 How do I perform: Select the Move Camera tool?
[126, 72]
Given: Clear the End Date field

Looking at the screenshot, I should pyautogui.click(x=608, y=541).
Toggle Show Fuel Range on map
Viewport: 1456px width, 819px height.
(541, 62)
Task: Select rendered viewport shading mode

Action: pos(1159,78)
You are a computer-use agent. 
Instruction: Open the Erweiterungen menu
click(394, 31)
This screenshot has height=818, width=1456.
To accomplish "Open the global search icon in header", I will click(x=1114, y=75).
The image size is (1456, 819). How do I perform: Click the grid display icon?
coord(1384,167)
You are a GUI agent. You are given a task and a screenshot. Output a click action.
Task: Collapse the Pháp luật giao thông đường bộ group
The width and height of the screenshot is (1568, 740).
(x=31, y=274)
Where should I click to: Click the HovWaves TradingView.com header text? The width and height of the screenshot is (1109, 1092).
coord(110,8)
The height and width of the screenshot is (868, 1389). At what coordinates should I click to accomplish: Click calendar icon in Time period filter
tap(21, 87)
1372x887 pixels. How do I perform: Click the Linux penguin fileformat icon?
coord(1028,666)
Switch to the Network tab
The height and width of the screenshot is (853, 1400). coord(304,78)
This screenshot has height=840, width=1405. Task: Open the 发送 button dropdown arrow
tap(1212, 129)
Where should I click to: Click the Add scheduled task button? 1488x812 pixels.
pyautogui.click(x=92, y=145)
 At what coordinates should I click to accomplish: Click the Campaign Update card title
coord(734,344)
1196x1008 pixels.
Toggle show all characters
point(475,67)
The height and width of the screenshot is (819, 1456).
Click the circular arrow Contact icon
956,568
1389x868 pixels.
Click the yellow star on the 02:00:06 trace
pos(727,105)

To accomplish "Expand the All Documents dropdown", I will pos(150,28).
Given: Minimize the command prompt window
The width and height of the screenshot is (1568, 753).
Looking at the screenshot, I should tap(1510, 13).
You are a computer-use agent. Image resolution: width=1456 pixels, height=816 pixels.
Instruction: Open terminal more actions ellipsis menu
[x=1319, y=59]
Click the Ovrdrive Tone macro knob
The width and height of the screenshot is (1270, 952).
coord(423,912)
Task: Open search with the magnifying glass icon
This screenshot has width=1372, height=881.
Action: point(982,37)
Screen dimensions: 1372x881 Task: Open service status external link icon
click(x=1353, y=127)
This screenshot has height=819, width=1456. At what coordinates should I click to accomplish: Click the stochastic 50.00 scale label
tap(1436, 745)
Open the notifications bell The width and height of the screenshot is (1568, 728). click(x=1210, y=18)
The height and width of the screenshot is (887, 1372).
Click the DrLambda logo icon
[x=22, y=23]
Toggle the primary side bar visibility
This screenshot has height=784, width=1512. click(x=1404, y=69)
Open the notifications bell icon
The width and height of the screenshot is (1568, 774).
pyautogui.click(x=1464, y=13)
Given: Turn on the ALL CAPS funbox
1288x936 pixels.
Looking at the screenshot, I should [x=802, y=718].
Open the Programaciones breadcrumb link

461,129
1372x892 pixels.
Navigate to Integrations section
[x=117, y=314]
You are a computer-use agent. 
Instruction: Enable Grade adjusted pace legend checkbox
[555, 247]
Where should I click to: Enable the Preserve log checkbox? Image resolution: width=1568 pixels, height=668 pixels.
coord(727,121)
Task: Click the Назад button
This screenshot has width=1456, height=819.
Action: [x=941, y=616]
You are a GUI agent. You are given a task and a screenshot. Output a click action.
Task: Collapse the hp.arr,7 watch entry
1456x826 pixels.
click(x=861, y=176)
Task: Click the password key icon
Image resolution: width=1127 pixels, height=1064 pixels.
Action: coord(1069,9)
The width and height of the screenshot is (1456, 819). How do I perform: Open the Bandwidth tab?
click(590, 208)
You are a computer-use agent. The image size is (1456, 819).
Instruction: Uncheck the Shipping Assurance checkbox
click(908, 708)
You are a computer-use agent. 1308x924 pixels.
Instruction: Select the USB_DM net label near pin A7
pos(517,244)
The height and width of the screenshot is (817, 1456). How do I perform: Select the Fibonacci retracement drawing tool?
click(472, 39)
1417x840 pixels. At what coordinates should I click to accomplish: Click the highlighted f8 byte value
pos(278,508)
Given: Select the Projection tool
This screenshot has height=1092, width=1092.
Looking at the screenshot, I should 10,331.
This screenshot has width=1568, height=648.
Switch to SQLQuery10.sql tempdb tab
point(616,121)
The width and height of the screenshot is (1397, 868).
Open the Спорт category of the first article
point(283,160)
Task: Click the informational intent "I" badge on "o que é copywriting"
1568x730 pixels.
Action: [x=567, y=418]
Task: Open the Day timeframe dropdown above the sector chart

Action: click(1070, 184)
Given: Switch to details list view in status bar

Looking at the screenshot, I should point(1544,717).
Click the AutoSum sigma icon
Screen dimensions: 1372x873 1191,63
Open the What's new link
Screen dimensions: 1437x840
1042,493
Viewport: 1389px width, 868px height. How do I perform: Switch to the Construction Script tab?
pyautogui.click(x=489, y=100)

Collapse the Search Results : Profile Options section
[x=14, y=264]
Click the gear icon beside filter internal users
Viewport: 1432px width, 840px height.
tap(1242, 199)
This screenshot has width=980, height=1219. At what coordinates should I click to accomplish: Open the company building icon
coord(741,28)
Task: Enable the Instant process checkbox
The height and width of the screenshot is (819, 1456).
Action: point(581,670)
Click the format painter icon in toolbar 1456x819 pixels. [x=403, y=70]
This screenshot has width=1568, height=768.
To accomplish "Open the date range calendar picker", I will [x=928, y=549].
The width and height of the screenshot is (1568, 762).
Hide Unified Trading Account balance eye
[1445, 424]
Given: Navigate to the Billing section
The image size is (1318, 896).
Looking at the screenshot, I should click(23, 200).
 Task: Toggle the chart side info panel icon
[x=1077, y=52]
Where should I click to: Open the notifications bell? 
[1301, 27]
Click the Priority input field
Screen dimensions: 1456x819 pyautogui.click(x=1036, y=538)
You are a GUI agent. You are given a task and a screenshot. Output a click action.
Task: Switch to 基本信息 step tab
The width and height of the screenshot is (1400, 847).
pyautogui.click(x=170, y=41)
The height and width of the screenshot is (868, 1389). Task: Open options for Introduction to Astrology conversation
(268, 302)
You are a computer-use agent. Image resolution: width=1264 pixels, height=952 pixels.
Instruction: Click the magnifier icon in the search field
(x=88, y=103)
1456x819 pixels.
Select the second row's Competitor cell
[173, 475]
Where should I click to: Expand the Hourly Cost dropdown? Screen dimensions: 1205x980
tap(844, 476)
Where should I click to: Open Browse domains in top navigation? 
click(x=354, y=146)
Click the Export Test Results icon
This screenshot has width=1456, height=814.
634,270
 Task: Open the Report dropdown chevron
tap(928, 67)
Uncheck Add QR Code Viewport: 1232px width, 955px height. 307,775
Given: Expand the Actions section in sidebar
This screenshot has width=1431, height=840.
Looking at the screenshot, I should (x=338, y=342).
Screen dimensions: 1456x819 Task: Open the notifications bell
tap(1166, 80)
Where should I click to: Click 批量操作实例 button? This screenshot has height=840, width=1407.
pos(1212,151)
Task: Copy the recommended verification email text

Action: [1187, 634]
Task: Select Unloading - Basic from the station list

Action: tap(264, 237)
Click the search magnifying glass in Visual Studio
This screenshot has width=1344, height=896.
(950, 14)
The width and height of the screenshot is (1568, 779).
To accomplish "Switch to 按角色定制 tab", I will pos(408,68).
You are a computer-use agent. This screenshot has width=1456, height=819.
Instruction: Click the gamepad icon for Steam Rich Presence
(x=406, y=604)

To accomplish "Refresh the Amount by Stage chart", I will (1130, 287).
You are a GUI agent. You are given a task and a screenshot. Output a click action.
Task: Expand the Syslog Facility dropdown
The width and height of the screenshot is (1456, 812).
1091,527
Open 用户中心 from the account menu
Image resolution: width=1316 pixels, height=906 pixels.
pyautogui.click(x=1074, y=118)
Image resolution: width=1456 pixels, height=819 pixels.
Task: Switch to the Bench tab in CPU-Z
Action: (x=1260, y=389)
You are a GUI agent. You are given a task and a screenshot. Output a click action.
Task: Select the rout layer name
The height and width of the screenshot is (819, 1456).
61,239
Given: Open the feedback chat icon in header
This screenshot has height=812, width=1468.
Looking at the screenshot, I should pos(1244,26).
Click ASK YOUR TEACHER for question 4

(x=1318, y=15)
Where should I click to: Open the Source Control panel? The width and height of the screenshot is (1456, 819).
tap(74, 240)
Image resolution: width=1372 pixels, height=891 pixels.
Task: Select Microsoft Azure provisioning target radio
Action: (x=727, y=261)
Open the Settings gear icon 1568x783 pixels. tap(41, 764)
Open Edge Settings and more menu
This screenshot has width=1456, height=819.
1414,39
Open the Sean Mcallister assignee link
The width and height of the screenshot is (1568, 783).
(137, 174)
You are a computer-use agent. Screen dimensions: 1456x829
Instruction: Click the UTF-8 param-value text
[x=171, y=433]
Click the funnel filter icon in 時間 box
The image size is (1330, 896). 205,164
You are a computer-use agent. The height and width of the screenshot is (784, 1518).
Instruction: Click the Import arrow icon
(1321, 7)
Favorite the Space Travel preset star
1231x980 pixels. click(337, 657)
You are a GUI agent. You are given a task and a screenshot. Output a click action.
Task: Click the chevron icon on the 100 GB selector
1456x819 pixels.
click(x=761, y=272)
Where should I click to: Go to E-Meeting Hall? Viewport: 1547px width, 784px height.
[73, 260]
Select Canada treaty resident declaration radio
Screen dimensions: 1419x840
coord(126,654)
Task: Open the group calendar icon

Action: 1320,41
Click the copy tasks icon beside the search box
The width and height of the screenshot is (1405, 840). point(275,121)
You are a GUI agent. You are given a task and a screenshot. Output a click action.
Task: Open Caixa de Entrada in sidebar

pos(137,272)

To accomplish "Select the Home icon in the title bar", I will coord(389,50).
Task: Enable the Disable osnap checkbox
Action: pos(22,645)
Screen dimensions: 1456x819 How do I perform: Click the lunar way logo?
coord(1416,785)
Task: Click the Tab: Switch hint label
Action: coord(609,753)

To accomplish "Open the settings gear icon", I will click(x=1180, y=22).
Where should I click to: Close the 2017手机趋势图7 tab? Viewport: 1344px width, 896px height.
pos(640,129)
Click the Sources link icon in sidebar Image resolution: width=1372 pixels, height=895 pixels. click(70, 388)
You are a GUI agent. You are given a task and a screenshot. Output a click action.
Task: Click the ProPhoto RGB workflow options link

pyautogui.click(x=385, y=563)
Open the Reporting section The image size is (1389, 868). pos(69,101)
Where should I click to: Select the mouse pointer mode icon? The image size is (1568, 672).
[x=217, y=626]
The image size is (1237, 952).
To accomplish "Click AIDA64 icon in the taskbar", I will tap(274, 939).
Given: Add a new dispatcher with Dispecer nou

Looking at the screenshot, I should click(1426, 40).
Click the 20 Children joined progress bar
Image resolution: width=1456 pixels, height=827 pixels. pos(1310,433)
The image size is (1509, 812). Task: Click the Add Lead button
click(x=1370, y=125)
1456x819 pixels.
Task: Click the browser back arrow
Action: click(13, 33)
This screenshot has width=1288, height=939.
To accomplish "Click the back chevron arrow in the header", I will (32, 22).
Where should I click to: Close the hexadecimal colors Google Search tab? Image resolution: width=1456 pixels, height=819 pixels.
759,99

- PROBLEM TO WORK ON -
Leave out every line after the one with "Given: Minimize the command prompt window". Reproduce the material above exactly from its first line through that line.

- EXERCISE OUTPUT -
 How do I perform: Select the Move Camera tool?
[126, 72]
Given: Clear the End Date field

Looking at the screenshot, I should pyautogui.click(x=608, y=541).
Toggle Show Fuel Range on map
Viewport: 1456px width, 819px height.
(541, 62)
Task: Select rendered viewport shading mode

Action: pos(1159,78)
You are a computer-use agent. 
Instruction: Open the Erweiterungen menu
click(394, 31)
This screenshot has height=818, width=1456.
To accomplish "Open the global search icon in header", I will click(x=1114, y=75).
The image size is (1456, 819). How do I perform: Click the grid display icon?
coord(1384,167)
You are a GUI agent. You are given a task and a screenshot. Output a click action.
Task: Collapse the Pháp luật giao thông đường bộ group
The width and height of the screenshot is (1568, 740).
(x=31, y=274)
Where should I click to: Click the HovWaves TradingView.com header text? The width and height of the screenshot is (1109, 1092).
coord(110,8)
The height and width of the screenshot is (868, 1389). At what coordinates should I click to accomplish: Click calendar icon in Time period filter
tap(21, 87)
1372x887 pixels. How do I perform: Click the Linux penguin fileformat icon?
coord(1028,666)
Switch to the Network tab
The height and width of the screenshot is (853, 1400). coord(304,78)
This screenshot has height=840, width=1405. Task: Open the 发送 button dropdown arrow
tap(1212, 129)
Where should I click to: Click the Add scheduled task button? 1488x812 pixels.
pyautogui.click(x=92, y=145)
 At what coordinates should I click to accomplish: Click the Campaign Update card title
coord(734,344)
1196x1008 pixels.
Toggle show all characters
point(475,67)
The height and width of the screenshot is (819, 1456).
Click the circular arrow Contact icon
956,568
1389x868 pixels.
Click the yellow star on the 02:00:06 trace
pos(727,105)

To accomplish "Expand the All Documents dropdown", I will pos(150,28).
Given: Minimize the command prompt window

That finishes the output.